*** Begin section ***

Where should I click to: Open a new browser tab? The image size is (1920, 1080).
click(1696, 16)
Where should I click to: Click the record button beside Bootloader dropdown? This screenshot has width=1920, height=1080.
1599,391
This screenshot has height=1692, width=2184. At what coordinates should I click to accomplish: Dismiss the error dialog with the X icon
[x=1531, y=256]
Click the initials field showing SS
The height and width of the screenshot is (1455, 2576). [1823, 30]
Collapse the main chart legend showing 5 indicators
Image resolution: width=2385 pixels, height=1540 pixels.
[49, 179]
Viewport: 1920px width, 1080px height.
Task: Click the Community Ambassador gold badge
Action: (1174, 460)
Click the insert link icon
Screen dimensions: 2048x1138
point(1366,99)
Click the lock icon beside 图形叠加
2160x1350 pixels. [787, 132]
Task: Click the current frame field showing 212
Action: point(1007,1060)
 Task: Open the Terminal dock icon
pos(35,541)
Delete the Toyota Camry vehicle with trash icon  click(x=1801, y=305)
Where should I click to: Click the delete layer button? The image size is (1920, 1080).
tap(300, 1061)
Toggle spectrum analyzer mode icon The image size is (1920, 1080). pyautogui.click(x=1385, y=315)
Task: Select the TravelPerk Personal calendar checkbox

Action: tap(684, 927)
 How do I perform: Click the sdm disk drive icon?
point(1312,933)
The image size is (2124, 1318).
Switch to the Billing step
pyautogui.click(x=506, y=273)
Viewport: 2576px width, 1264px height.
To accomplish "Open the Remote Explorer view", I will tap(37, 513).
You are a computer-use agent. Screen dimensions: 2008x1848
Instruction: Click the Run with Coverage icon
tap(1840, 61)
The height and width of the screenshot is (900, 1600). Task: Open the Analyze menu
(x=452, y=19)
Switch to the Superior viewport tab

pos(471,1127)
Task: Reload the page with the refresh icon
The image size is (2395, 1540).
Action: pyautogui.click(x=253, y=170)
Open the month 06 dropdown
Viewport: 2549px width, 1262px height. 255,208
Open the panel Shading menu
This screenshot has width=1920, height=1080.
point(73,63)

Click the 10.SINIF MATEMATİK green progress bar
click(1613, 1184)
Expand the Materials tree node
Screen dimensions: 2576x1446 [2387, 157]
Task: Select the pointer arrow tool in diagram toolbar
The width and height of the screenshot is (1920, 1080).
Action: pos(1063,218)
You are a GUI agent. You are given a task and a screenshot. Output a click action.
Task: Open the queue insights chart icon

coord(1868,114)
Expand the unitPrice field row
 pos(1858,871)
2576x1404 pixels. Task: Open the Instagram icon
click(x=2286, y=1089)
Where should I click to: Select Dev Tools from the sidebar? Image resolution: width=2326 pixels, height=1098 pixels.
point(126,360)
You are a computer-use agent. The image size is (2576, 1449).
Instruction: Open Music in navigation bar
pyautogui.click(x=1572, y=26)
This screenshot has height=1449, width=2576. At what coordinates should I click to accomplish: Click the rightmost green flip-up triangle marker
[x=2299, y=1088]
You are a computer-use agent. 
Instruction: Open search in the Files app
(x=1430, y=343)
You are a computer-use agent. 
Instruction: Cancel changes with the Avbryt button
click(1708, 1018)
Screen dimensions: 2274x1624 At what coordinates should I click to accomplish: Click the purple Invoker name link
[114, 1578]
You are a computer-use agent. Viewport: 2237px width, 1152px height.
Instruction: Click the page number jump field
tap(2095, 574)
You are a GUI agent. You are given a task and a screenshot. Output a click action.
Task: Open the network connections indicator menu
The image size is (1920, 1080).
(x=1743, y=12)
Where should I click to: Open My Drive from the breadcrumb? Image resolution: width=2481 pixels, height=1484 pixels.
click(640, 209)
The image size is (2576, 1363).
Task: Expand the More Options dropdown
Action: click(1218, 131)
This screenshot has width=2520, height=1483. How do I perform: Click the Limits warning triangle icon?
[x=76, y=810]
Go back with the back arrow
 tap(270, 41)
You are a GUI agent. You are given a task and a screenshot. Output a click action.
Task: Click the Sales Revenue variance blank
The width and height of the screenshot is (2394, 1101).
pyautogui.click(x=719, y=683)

*** End section ***

**Exercise requirements:** Take the records above and write each one out again exactly.

**Task response:**
Where should I click to: Open a new browser tab? The image size is (1920, 1080).
click(1696, 16)
Where should I click to: Click the record button beside Bootloader dropdown? This screenshot has width=1920, height=1080.
1599,391
This screenshot has height=1692, width=2184. At what coordinates should I click to accomplish: Dismiss the error dialog with the X icon
[x=1531, y=256]
Click the initials field showing SS
The height and width of the screenshot is (1455, 2576). [1823, 30]
Collapse the main chart legend showing 5 indicators
Image resolution: width=2385 pixels, height=1540 pixels.
[49, 179]
Viewport: 1920px width, 1080px height.
Task: Click the Community Ambassador gold badge
Action: (1174, 460)
Click the insert link icon
Screen dimensions: 2048x1138
point(1366,99)
Click the lock icon beside 图形叠加
2160x1350 pixels. [787, 132]
Task: Click the current frame field showing 212
Action: point(1007,1060)
 Task: Open the Terminal dock icon
pos(35,541)
Delete the Toyota Camry vehicle with trash icon  click(x=1801, y=305)
Where should I click to: Click the delete layer button? The image size is (1920, 1080).
tap(300, 1061)
Toggle spectrum analyzer mode icon The image size is (1920, 1080). pyautogui.click(x=1385, y=315)
Task: Select the TravelPerk Personal calendar checkbox

Action: tap(684, 927)
 How do I perform: Click the sdm disk drive icon?
point(1312,933)
The image size is (2124, 1318).
Switch to the Billing step
pyautogui.click(x=506, y=273)
Viewport: 2576px width, 1264px height.
To accomplish "Open the Remote Explorer view", I will tap(37, 513).
You are a computer-use agent. Screen dimensions: 2008x1848
Instruction: Click the Run with Coverage icon
tap(1840, 61)
The height and width of the screenshot is (900, 1600). Task: Open the Analyze menu
(x=452, y=19)
Switch to the Superior viewport tab

pos(471,1127)
Task: Reload the page with the refresh icon
The image size is (2395, 1540).
Action: pyautogui.click(x=253, y=170)
Open the month 06 dropdown
Viewport: 2549px width, 1262px height. 255,208
Open the panel Shading menu
This screenshot has width=1920, height=1080.
point(73,63)

Click the 10.SINIF MATEMATİK green progress bar
click(1613, 1184)
Expand the Materials tree node
Screen dimensions: 2576x1446 [2387, 157]
Task: Select the pointer arrow tool in diagram toolbar
The width and height of the screenshot is (1920, 1080).
Action: pos(1063,218)
You are a GUI agent. You are given a task and a screenshot. Output a click action.
Task: Open the queue insights chart icon

coord(1868,114)
Expand the unitPrice field row
 pos(1858,871)
2576x1404 pixels. Task: Open the Instagram icon
click(x=2286, y=1089)
Where should I click to: Select Dev Tools from the sidebar? Image resolution: width=2326 pixels, height=1098 pixels.
point(126,360)
You are a computer-use agent. The image size is (2576, 1449).
Instruction: Open Music in navigation bar
pyautogui.click(x=1572, y=26)
This screenshot has height=1449, width=2576. At what coordinates should I click to accomplish: Click the rightmost green flip-up triangle marker
[x=2299, y=1088]
You are a computer-use agent. 
Instruction: Open search in the Files app
(x=1430, y=343)
You are a computer-use agent. 
Instruction: Cancel changes with the Avbryt button
click(1708, 1018)
Screen dimensions: 2274x1624 At what coordinates should I click to accomplish: Click the purple Invoker name link
[114, 1578]
You are a computer-use agent. Viewport: 2237px width, 1152px height.
Instruction: Click the page number jump field
tap(2095, 574)
You are a GUI agent. You are given a task and a screenshot. Output a click action.
Task: Open the network connections indicator menu
The image size is (1920, 1080).
(x=1743, y=12)
Where should I click to: Open My Drive from the breadcrumb? Image resolution: width=2481 pixels, height=1484 pixels.
click(640, 209)
The image size is (2576, 1363).
Task: Expand the More Options dropdown
Action: click(1218, 131)
This screenshot has width=2520, height=1483. How do I perform: Click the Limits warning triangle icon?
[x=76, y=810]
Go back with the back arrow
 tap(270, 41)
You are a GUI agent. You are given a task and a screenshot. Output a click action.
Task: Click the Sales Revenue variance blank
The width and height of the screenshot is (2394, 1101).
pyautogui.click(x=719, y=683)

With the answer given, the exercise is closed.